Case Study: Livongo (LVGO)
- How Livongo Demonstrated Relative Strength During the COVID selloff, Livongo exhibited a pattern where it made higher lows while the NASDAQ continued to decline. Despite early volatility, this resilience highlighted institutional interest, setting the stage for a substantial rally post-selloff.
- Key Takeaways from Livongo’s Chart Pattern
- On each market drop, Livongo either held steady or made higher lows.
- A wedge pop occurred around $24, signaling a breakout from its base, aligning with the NASDAQ’s recovery.
- Following this confirmation, Livongo went on to rise by over 500%.

Recognizing Tight Price Action and 52-Week Highs
- Why Tight Price Action Matters Tighter price action is a sign of reduced volatility, often preceding upward movement. In corrections, stocks with tight price action and steady support levels are often poised for growth when the market recovers.
- Watching for 52-Week Highs in Corrections A stock making a 52-week high while the index is down is one of the strongest signals of relative strength. These stocks often lead the next uptrend.
Action Items
- Practice Visual Scanning: Spend time each day visually scanning for relative strength patterns by comparing stocks on your watchlist to the overall index.
- Apply Moving Average Levels: Track moving averages on your watchlist stocks. Notice which ones hold the 10-day, 20-day, or 50-day during a correction.

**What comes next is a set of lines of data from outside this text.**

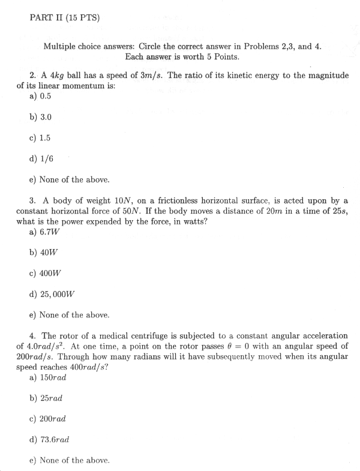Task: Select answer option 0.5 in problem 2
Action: [x=45, y=96]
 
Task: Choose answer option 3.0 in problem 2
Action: [x=45, y=117]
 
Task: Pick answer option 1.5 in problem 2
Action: [x=44, y=137]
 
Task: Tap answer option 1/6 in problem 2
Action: [x=45, y=158]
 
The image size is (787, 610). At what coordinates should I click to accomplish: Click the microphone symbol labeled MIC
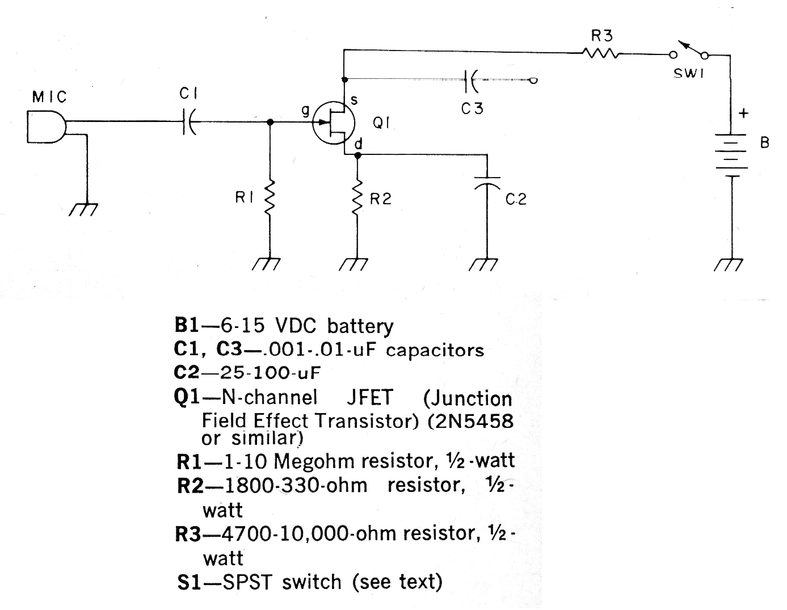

- Identify High-Strength Stocks During the Next Downturn: When the market pulls back, practice finding stocks that either hold steady or make higher lows.
Conclusion
Mastering the ability to spot relative strength visually is a skill that will greatly improve your stock selection and timing. By observing higher lows, key moving average levels, and tight price action, you can identify strong stocks even when the broader market struggles. Building this skill will make you more adaptable and confident, ready to uncover winning stocks in both bullish and bearish environments.